• _练习目标_
请接着下面这篇茅山道术题解停下的地方续写。

• _阅读文本_
-------------------------
题解 茅山道术
先把相邻的同色的点缩点
每个点向上一个同色的点连边
发现就是求选出几条边,使它们不相交的方案数
考虑令 \(dp[i][j]\) 为考虑到位置 \(i\),上一次选点为 \(j\) 时的方案数
可以树状数组优化转移
Code:
#include <bits/stdc++.h>
using namespace std;
#define INF 0x3f3f3f3f
#define N 1000010
#define ll long long
#define reg register int
//#define int long long
char buf[1<<21], *p1=buf, *p2=buf;
#define getchar() (p1==p2&&(p2=(p1=buf)+fread(buf, 1, 1<<21, stdin)), p1==p2?EOF:*p1++)
inline int read() {
int ans=0, f=1; char c=getchar();
while (!isdigit(c)) {if (c=='-') f=-f; c=getchar();}
while (isdigit(c)) {ans=(ans<<3)+(ans<<1)+(c^48); c=getchar();}
return ans*f;
}
int n;
int c[N];
const ll mod=1e9+7;
inline void md(ll& a, ll b) {a+=b; a=a>=mod?a-mod:a;}
namespace task1{
int pre[N], lst[N], bkp[N], tot;
ll dp[2010][2010];
void solve() {
dp[0][0]=1;
memset(lst, -1, sizeof(lst));
memcpy(bkp, c, sizeof(c));
for (int pos2=1; pos2<=n; ++pos2)
if (bkp[pos2-1]!=bkp[pos2]) c[++tot]=bkp[pos2];
for (int i=1; i<=tot; ++i) {
pre[i]=lst[c[i]];
lst[c[i]]=i;
}
//cout<<"pre: "; for (int i=1; i<=tot; ++i) cout<<pre[i]<<' '; cout<<endl;
for (int i=1; i<=tot; ++i) {
for (int j=0; j<i; ++j) {
dp[i][j] = dp[i-1][j];
if (pre[i]>=j) dp[i][i]=(dp[i][i]+dp[i-1][j])%mod;
}
}
ll ans=0;
for (int i=0; i<=tot; ++i) ans=(ans+dp[tot][i])%mod;
printf("%lld\n", ans);
exit(0);
}
}
namespace task2{
int pre[N], lst[N], bkp[N], tot;
ll dp[N];
inline void upd(int i, ll dat) {dat%=mod; for (; i<=tot+1; i+=i&-i) md(dp[i], dat);}
inline ll query(int i) {ll ans=0; for (; i; i-=i&-i) md(ans, dp[i]); return ans;}
void solve() {
memset(lst, -1, sizeof(lst));
memcpy(bkp, c, sizeof(c));
for (int pos2=1; pos2<=n; ++pos2)
-------------------------
• _所给材料_
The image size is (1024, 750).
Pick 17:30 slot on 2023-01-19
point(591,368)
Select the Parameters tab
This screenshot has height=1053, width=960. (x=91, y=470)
-------------------------
• _本题答案_
if (bkp[pos2-1]!=bkp[pos2]) c[++tot]=bkp[pos2];
for (int i=1; i<=tot; ++i) {
pre[i]=lst[c[i]];
lst[c[i]]=i;
}
upd(1, 1);
//cout<<"pre: "; for (int i=1; i<=tot; ++i) cout<<pre[i]<<' '; cout<<endl;
ll tem;
for (int i=1; i<=tot; ++i) if (~pre[i]) {
tem=query(pre[i]+1);
if (tem) upd(i+1, tem);
}
printf("%lld\n", query(tot+1));
exit(0);
}
}
signed main()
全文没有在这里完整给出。